部分代码基于 [http://akashsenta.com/blog/sentiment-analysis-with-vader-with-python/]
这是我的 csv 文件:[https://github.com/nsusmann/vadersentiment]
我遇到了一些错误。我是一个初学者,我想我被诸如指向特定列和 lambda 函数之类的东西绊倒了。
这是代码:
# open command prompt
# import nltk
# nltk.download()
# pip3 install pandas
# pip3 installs sci-kitlearn
# pip3 install matplotlib
# pip3 install seaborn
# pip3 install vaderSentiment
#pip3 install openpyxl
import pandas
import nltk
nltk.download([
"vader_lexicon",
"stopwords"])
from nltk.sentiment import SentimentAnalyzer
from nltk.sentiment.vader import SentimentIntensityAnalyzer
from nltk.sentiment.util import *
from nltk import tokenize
from nltk.corpus import stopwords
import pandas as pd
import numpy as np
from collections import Counter
import re
import math
import html
import sklearn
import sklearn.metrics as metrics
from sklearn.metrics import mutual_info_score
from sklearn.feature_extraction.text import CountVectorizer, TfidfVectorizer, ENGLISH_STOP_WORDS
import matplotlib.pyplot as plt
import seaborn as sns
from pprint import pprint
import openpyxl
# open the file to save the review
import csv
outputfile = open('D:\Documents\Archaeology\Projects\Patmos\TextAnalysis\Sentiment\scraped_cln_sent.csv', 'w', newline='')

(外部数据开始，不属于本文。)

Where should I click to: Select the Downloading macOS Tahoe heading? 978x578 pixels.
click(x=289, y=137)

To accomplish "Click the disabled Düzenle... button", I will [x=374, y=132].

df = csv.writer(outputfile)
#open Vader Sentiment Analyzer
from nltk.sentiment.vader import SentimentIntensityAnalyzer
#make SIA into an object
analyzer = SentimentIntensityAnalyzer()
#create a new column called "tarate"
df['tarate'],
#populate column "tarate". write pos, neut, or neg per row based on column "rating" value
df.loc[df['rating'] >= 40, ['tarate'] == 'Pos',
df.loc[df['rating'] == 30, ['tarate'] == 'Neut',
df.loc[df['rating'] <= 20, ['tarate'] == 'Neg',
#use polarity_scores() to get sentiment metrics and write them to new column "scores"

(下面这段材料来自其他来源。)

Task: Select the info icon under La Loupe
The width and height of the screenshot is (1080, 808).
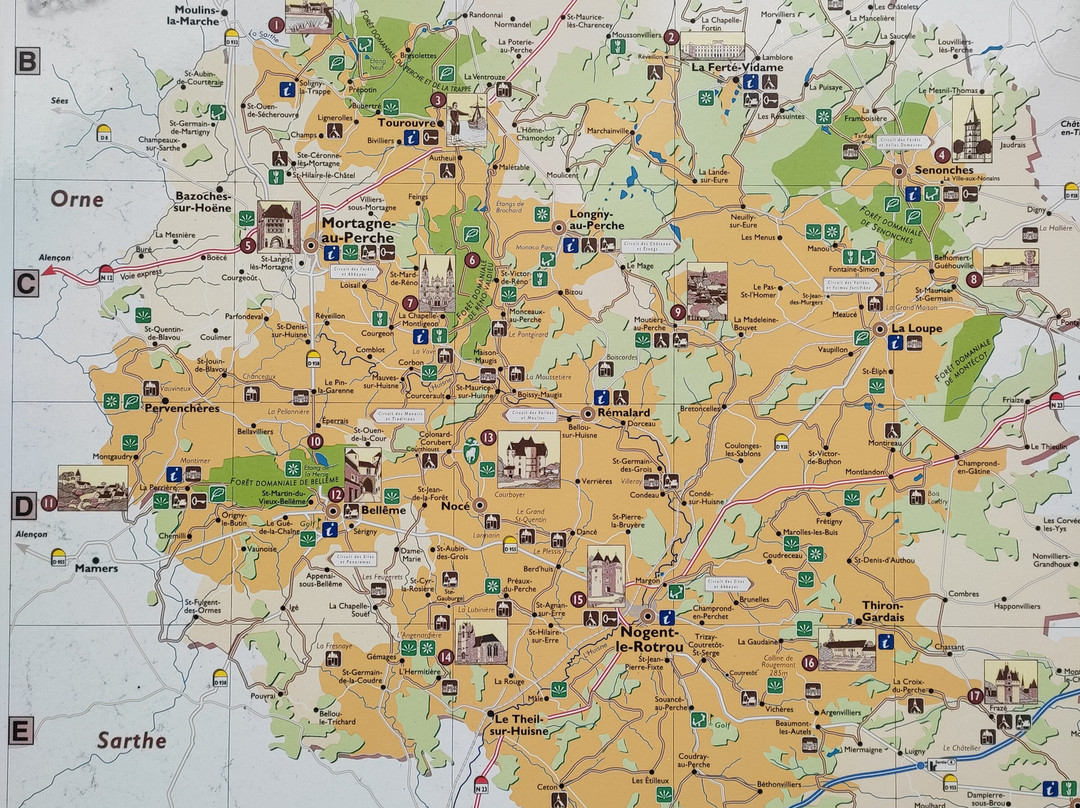Action: point(896,342)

df.head['scores'] == df['review'].apply(lambda review: sid.polarity_scores['review'])
#extract the compound value of the polarity scores and write to new column "compound"
df['compound'] = df['scores'].apply(lambda d:d['compound'])

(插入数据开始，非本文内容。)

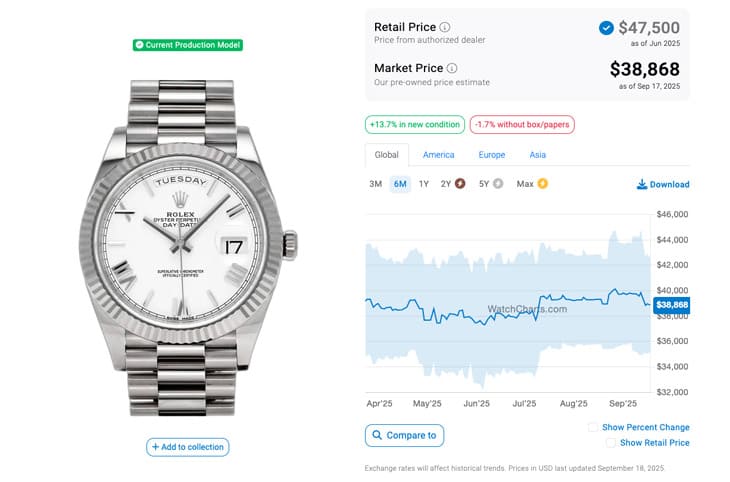Switch to the America tab
Image resolution: width=730 pixels, height=482 pixels.
(438, 155)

#using column "compound", determine whether the score is <0> and write new column "score" recording positive or negative
df['score'] = df['compound'].apply(lambda score: 'pos' if score >=0 else 'neg')
ta.file()
#get accuracy metrics. this will compare the trip advisor rating (text version recorded in column "tarate") to the sentiment analysis results in column "score"
from sklearn.metrics import accuracy_score,classification_report,confusion_matrix
accuracy_score(df['tarate'],df['score'])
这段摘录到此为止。